Until, not long after they started back in the summer, they were told they owed big.
“It literally just said total due $685,” Lewis said. “We had $400 in our checking account,” she said.
Turns out, the fee was coming from the St. Louis Treasurer’s Office, the parking division, a fee to rent out three parking meters on Iowa Street. They are meters that Lewis says rarely have paying customers anyway.
“They can’t collect their $2.30 they normally get from these meters, so now they are going to try to get their 20 a day from businesses around here,” she said.
It’s a big blow, she says, to their small business.

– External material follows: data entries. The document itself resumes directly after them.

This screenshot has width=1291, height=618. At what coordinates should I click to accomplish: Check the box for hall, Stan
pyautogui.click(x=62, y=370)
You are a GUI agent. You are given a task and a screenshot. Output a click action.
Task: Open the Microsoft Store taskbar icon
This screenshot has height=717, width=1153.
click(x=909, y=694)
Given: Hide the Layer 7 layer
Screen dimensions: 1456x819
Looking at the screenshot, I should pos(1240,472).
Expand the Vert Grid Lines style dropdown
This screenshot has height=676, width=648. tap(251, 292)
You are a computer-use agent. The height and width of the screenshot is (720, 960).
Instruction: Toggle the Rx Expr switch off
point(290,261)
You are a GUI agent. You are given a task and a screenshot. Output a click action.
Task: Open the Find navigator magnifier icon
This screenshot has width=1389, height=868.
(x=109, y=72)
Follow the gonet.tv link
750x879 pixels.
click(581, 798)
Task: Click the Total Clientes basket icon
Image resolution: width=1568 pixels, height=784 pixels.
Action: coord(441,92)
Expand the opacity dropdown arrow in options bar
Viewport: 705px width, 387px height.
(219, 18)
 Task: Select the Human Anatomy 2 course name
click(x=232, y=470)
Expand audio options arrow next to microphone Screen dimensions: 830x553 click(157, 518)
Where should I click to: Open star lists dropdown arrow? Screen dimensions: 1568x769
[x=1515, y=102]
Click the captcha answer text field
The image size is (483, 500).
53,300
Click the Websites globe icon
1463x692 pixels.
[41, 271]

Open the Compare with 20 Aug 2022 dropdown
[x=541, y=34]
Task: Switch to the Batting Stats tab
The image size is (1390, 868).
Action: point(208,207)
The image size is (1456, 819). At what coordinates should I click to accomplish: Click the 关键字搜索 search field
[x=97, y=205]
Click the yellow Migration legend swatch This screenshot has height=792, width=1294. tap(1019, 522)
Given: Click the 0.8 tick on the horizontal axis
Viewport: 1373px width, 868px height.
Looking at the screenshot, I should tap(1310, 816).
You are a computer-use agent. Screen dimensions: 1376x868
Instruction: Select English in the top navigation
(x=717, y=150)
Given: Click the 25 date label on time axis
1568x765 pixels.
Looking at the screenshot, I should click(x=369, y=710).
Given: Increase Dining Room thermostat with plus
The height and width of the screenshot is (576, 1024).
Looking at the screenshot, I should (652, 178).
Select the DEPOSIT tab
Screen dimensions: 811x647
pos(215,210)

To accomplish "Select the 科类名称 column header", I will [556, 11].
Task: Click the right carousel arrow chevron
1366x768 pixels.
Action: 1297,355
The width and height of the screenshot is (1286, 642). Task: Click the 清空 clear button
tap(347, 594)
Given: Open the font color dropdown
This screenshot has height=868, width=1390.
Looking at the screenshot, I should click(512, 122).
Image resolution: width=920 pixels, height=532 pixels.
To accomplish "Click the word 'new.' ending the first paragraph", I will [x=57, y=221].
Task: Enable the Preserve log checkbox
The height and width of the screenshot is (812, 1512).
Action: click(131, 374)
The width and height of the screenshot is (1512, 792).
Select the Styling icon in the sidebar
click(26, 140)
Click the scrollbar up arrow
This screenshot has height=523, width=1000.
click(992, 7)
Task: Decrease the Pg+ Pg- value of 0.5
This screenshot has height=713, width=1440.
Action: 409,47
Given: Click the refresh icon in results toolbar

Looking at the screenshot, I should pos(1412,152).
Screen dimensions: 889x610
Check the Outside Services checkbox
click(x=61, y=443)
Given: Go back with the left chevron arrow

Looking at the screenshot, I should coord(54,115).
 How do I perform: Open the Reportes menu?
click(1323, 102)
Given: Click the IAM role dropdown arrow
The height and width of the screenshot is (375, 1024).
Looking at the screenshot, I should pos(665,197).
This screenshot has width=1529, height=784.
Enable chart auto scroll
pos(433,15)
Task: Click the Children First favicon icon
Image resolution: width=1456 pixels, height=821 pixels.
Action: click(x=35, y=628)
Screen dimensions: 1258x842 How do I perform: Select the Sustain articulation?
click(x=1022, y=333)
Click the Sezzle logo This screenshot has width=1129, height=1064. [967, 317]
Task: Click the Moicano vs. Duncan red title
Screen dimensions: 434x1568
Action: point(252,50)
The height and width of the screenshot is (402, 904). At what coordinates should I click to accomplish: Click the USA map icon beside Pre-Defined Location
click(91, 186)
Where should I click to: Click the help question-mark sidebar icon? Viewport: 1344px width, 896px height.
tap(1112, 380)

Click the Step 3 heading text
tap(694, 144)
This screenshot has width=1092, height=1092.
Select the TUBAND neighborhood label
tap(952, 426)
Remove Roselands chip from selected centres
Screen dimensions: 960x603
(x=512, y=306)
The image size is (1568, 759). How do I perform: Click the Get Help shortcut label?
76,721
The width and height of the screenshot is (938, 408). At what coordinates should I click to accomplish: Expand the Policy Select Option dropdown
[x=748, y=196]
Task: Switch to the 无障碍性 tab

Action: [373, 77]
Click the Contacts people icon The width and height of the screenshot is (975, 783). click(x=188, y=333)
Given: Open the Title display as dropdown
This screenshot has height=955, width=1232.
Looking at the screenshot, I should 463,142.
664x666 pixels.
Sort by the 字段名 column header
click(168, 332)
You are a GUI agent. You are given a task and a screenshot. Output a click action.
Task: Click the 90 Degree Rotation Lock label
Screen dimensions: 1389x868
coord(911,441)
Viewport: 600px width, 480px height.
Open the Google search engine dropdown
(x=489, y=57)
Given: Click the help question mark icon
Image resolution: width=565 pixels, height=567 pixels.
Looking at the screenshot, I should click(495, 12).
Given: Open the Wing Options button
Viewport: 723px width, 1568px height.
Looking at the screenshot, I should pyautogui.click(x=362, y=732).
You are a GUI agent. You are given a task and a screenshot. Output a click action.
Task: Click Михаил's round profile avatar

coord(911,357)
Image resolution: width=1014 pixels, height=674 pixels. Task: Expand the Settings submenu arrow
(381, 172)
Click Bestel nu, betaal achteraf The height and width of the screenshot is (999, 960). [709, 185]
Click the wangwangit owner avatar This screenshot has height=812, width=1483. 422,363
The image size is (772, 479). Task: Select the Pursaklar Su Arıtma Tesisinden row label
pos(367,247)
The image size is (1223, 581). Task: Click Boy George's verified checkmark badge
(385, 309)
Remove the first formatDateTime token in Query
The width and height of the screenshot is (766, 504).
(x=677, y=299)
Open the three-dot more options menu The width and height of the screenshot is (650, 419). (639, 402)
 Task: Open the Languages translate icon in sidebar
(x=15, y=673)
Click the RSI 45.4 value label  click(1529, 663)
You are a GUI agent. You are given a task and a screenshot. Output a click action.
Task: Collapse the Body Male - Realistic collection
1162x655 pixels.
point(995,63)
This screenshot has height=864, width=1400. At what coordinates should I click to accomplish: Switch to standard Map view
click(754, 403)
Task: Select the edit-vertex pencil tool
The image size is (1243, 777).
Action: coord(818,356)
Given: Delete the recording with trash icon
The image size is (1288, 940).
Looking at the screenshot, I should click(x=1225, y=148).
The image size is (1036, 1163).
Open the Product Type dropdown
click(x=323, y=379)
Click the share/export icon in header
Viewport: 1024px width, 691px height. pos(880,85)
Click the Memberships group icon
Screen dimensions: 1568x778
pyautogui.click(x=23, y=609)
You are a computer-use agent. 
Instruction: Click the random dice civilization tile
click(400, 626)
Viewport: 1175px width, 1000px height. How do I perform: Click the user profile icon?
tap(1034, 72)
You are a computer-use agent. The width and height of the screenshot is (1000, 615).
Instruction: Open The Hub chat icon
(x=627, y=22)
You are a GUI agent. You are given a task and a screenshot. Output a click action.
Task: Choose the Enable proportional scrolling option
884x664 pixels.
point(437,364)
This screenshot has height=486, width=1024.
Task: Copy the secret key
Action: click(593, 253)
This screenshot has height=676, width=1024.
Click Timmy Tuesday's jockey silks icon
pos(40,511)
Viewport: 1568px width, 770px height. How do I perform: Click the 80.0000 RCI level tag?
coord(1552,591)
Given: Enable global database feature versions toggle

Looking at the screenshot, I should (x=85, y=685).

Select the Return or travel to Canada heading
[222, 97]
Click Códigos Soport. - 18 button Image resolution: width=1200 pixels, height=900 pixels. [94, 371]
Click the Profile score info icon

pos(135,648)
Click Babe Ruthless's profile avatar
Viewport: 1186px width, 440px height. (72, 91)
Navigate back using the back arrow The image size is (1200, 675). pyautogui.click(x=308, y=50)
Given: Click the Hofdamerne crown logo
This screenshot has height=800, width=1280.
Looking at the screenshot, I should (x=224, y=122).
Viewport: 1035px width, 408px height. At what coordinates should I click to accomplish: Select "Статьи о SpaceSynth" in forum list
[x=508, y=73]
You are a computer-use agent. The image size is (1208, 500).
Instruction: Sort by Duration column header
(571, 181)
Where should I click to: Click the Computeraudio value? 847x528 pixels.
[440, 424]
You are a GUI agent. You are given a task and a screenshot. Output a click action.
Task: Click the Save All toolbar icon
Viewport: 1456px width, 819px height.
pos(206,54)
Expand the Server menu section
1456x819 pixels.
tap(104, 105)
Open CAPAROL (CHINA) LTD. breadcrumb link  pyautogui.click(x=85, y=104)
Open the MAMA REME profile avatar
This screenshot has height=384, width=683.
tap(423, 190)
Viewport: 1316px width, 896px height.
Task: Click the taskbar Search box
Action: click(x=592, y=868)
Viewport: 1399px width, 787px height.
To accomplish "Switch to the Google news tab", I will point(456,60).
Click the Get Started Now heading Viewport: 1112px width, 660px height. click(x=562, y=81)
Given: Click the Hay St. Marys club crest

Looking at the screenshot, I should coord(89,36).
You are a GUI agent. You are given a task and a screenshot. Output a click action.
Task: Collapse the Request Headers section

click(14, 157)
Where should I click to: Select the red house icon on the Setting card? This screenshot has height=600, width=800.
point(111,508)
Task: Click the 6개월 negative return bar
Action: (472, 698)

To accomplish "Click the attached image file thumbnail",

“We cried. It’s been an emotional time for all of us restaurants, small businesses and any little hiccup throws a wrench in our plans,” Lewis said.
They turned to their Alderwoman, Cara Spencer, who says it’s problematic.
“Not only should we be doing everything we can to help some businesses make it through this pandemic, but the reality is our small local businesses drive the sales tax for the city and without them staying afloat, the city itself will be suffering,” Spencer said.
The Treasurer’s Office waived a portion of the fee, the refundable deposit for any potential damage to the meters, but Lewis has still been paying hundreds of dollars to rent out the meters.
“I am actually paying for a service we are not getting,” Lewis said.
Lewis says she was told some of meter fees would be for signage to let parkers know to steer clear.
“No one still has put a sign on a meter but me, I do,” she said.
News 4 asked the Treasurer’s Office if they would waive all the fees for Yaquis. A spokesperson sent a statement saying,
“As it does no one any good if businesses go under, we have shown ourselves willing and open to conversations with other neighborhoods to agree to waive the deposit as a support to help surrounding businesses during this time.”
But Lewis says she’s still paying. The fees, she says, are making it all that much harder to keep their business going.
“If we didn’t have these concerts we would be in financial distress, and the concerts are nice,” Lewis said.
News 4 checked other dining districts, like the Delmar Loop in University City and Clayton, and neither city is charging restaurants a parking meter rental fee to use street parking right now.